Given records:

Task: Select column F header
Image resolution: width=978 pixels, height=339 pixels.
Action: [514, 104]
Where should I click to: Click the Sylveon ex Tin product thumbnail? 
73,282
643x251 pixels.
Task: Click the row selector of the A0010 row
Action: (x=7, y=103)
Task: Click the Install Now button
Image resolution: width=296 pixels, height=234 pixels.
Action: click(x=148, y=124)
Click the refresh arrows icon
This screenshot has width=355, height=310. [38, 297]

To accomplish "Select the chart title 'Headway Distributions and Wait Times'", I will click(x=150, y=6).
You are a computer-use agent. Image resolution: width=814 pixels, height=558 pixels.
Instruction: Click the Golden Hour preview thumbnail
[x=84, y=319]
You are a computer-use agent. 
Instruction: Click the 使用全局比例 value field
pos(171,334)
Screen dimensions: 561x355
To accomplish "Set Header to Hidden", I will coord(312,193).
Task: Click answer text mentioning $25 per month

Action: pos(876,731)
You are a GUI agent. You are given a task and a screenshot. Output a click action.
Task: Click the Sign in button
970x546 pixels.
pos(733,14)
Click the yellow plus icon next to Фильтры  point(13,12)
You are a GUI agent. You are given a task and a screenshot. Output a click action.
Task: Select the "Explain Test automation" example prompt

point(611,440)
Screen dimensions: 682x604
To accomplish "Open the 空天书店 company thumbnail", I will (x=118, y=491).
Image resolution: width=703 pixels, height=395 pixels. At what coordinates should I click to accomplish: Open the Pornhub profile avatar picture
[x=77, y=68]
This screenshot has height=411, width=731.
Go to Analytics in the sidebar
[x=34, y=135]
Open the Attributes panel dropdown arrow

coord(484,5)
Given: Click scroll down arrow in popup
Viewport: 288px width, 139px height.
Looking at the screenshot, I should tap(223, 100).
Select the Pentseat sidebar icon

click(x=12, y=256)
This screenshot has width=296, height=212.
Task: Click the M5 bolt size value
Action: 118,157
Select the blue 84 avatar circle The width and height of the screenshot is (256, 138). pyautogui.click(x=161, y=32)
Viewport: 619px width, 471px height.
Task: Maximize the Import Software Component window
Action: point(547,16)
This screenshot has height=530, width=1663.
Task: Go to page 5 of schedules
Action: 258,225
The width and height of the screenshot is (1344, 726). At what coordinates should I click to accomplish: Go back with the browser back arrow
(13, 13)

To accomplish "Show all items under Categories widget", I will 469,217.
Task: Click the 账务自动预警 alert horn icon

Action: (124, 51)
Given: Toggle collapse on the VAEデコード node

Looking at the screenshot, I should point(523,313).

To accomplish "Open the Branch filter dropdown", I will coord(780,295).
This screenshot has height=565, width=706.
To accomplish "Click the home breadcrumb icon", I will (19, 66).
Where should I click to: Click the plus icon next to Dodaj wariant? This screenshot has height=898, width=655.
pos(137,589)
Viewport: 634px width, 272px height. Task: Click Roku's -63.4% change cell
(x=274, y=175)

Your instructions: The entries above must be returned in full, exactly as shown.

Written answer:
Task: Select column F header
Image resolution: width=978 pixels, height=339 pixels.
Action: [514, 104]
Where should I click to: Click the Sylveon ex Tin product thumbnail? 
73,282
643x251 pixels.
Task: Click the row selector of the A0010 row
Action: (x=7, y=103)
Task: Click the Install Now button
Image resolution: width=296 pixels, height=234 pixels.
Action: click(x=148, y=124)
Click the refresh arrows icon
This screenshot has width=355, height=310. [38, 297]

To accomplish "Select the chart title 'Headway Distributions and Wait Times'", I will click(x=150, y=6).
You are a computer-use agent. Image resolution: width=814 pixels, height=558 pixels.
Instruction: Click the Golden Hour preview thumbnail
[x=84, y=319]
You are a computer-use agent. 
Instruction: Click the 使用全局比例 value field
pos(171,334)
Screen dimensions: 561x355
To accomplish "Set Header to Hidden", I will coord(312,193).
Task: Click answer text mentioning $25 per month

Action: pos(876,731)
You are a GUI agent. You are given a task and a screenshot. Output a click action.
Task: Click the Sign in button
970x546 pixels.
pos(733,14)
Click the yellow plus icon next to Фильтры  point(13,12)
You are a GUI agent. You are given a task and a screenshot. Output a click action.
Task: Select the "Explain Test automation" example prompt

point(611,440)
Screen dimensions: 682x604
To accomplish "Open the 空天书店 company thumbnail", I will (x=118, y=491).
Image resolution: width=703 pixels, height=395 pixels. At what coordinates should I click to accomplish: Open the Pornhub profile avatar picture
[x=77, y=68]
This screenshot has height=411, width=731.
Go to Analytics in the sidebar
[x=34, y=135]
Open the Attributes panel dropdown arrow

coord(484,5)
Given: Click scroll down arrow in popup
Viewport: 288px width, 139px height.
Looking at the screenshot, I should tap(223, 100).
Select the Pentseat sidebar icon

click(x=12, y=256)
This screenshot has width=296, height=212.
Task: Click the M5 bolt size value
Action: 118,157
Select the blue 84 avatar circle The width and height of the screenshot is (256, 138). pyautogui.click(x=161, y=32)
Viewport: 619px width, 471px height.
Task: Maximize the Import Software Component window
Action: point(547,16)
This screenshot has height=530, width=1663.
Task: Go to page 5 of schedules
Action: 258,225
The width and height of the screenshot is (1344, 726). At what coordinates should I click to accomplish: Go back with the browser back arrow
(13, 13)

To accomplish "Show all items under Categories widget", I will 469,217.
Task: Click the 账务自动预警 alert horn icon

Action: (124, 51)
Given: Toggle collapse on the VAEデコード node

Looking at the screenshot, I should point(523,313).

To accomplish "Open the Branch filter dropdown", I will coord(780,295).
This screenshot has height=565, width=706.
To accomplish "Click the home breadcrumb icon", I will (19, 66).
Where should I click to: Click the plus icon next to Dodaj wariant? This screenshot has height=898, width=655.
pos(137,589)
Viewport: 634px width, 272px height. Task: Click Roku's -63.4% change cell
(x=274, y=175)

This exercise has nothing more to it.